Investigation of Potential Bioactive Compounds and Assessment of Anti-Diabetic Properties of Hydroclathrus Sp. Collected From the Bay of Bengal, Bangladesh

Authors

  • Shomaya Akhter Department of Genetic Engineering and Marine Biotechnology, Faculty of Earth and Ocean Science, Bangabandhu Sheikh Mujibur Rahman Maritime University, Dhaka-1216, Bangladesh.
  • Sheikh Shohag Department of Genetic Engineering and Marine Biotechnology, Faculty of Earth and Ocean Science, Bangabandhu Sheikh Mujibur Rahman Maritime University, Dhaka-1216, Bangladesh.
  • Md Abdul Alim Department of Genetic Engineering and Marine Biotechnology, Faculty of Earth and Ocean Science, Bangabandhu Sheikh Mujibur Rahman Maritime University, Dhaka-1216, Bangladesh.
  • Md.

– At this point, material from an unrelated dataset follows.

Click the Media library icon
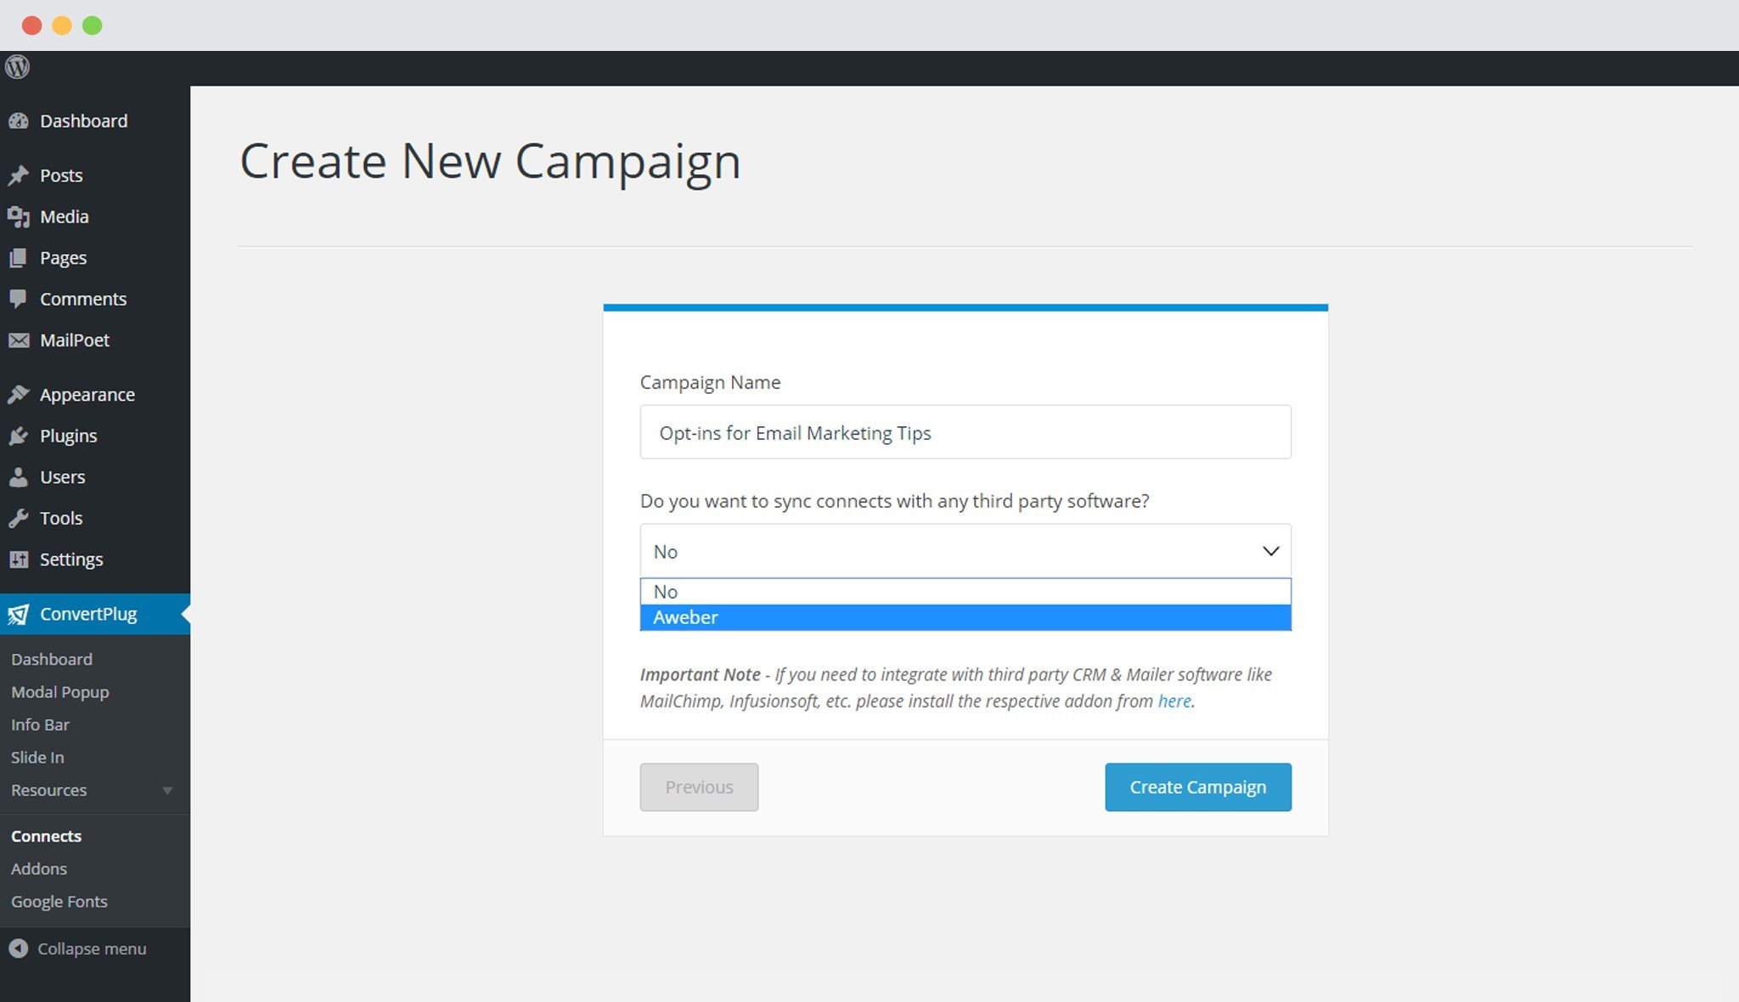This screenshot has height=1002, width=1739. (19, 217)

Tohidul Islam Department of Biochemistry and Molecular Biology, Bangabandhu Sheikh Mujibur Rahman Science and Technology University, Gopalganj-8100, Bangladesh
  • Mohammad Nazir Hossain Department of Genetic Engineering and Marine Biotechnology, Faculty of Earth and Ocean Science, Bangabandhu Sheikh Mujibur Rahman Maritime University, Dhaka-1216, Bangladesh.

DOI:

https://doi.org/10.3329/brc.v11i1.78884

Keywords:

Anti-diabetic, Hydroclathrus sp., Phytochemical Screening, In vivo, Alloxan, Alpha-Amylase

Abstract

Diabetes mellitus, a chronic metabolic disorder, has become a global health concern, prompting the exploration of alternative and sustainable sources for potential therapeutic agents. Seaweed extracts provide various benefits over synthetic medications, including lower toxicity and fewer side effects with diverse pharmacological properties, making them promising candidates for diabetes management. For this investigation, brown seaweeds, Hydroclathrus sp., were obtained from Saint Martin Island, Bangladesh. Following phytochemical analysis, the anti-diabetic efficacy of Hydroclathrus sp. was evaluated both in vitro and in vivo. In vitro studies showed that alpha-amylase inhibitory activity of 50% ethanolic extract of Hydroclathrus sp. was closely related to positive control acarbose. Besides, in vivo studies were conducted on alloxan-induced diabetes mice models, exploring the effects of Hydroclathrus sp. on blood glucose levels, and their biochemical profile was evaluated and found the algal extract at 100mg/kg body weight was more potent than the reference medicine (Glibinclamide) after 14 days of treatment. Lipid profiles and liver and kidney function tests also revealed the potent antidiabetic effects of 50% ethanolic extract of Hydroclathrus sp. These findings offer valuable information for the development of novel marine-derived anti-diabetic medications. However, further studies are required to elucidate and validate its true potential in diabetes.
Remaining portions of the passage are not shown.